Cha, et al. v. E1 Asset Management
Published: Sep. 5, 2009 | Result Date: May 29, 2009 | Filing Date: Jan. 1, 1900 |Case number: 07-02044 Arbitration – $2,900,000
Court
Arbitration Forum
Attorneys
Claimant
Marc I. Zussman
(Law Office of Marc I. Zussman)
Respondent
Experts
Claimant
Arthur E. Gooding
(technical)
Facts
Former clients of E1 Asset Management, a Wall Street brokerage firm, sued the firm for the loss of over $1.4 million.
Contentions
CLAIMANTS' CONTENTIONS:
Claimants contended that their money was lost in risky stock picks and options trading that E1's broker claimed were safe. E1's broker steered customers to Nektar Therapeutics and LaserCard Corporation, claiming these investments were safe when they were actually highly risky. The broker also "churned" customer accounts, needlessly trading the accounts so the firm could earn over $500,000 in commissions and fees. E1 marketed these investments as providing safety, security, and liquidity of investor principal, yet these investments were so highly speculative that they contained as much as 14 times as much risk as Vanguard's S&P 500 fund, according to investment expert Dr.

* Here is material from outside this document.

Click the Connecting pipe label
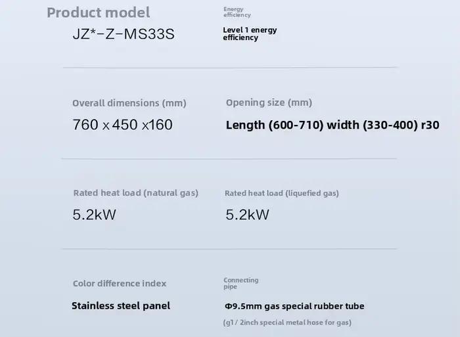 click(x=241, y=283)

Arthur Gooding of AEG Capital Management in Santa Monica.
RESPONDENT'S CONTENTIONS:
Respondent denied claimants' allegation and claimed that the risks were repeatedly told to claimants. Claimants included several successful Los Angeles businessmen, two of whom had master's degrees from prominent universities. Their accounts were non-discretionary trading accounts. The two companies identified by claimants, Nektar Therapeutics and LaserCard Corporation, are California-based entities, whose products and prospects were well-chronicled both in the investment press and in the local press. The risks inherent in both companies were repeatedly told to claimants. Nektar Therapeutics, a biotech firm, as well as several other securities at one point had generated substantial gains for the claimants (in excess of 100 percent in less than a year for the first claimants to open accounts). It was during this run up that the bulk of the commissions, far less than the reported amount of $500,000, were incurred. These profits dissipated as Nektar Therapeutics' price deteriorated. The losses, for the most part, resulted from market deterioration across the portfolio.
Result
The arbitrators found in favor of the claimants granting an award of $2.9 million. The award included an additional $1 million in punitive damages and $300,000 in market adjusted damages, the amount their accounts would have earned if they had been at a well-managed firm. While an appeal was being considered, the parties reached a confidential settlement of their dispute.
Other Information
According to claimant's counsel: The award was one of the largest that a FINRA arbitration panel decided nationwide in 2009. According to respondent's counsel: Earlier this year, FINRA amended its rules requiring arbitrators upon request, to provide a "reasoned rationale" behind their arbitration awards. Regrettably, this rule was not in effect at the time this arbitration was conducted. As a result, both parties lacked any objective basis to understand what was truly behind the award from this arbitration panel.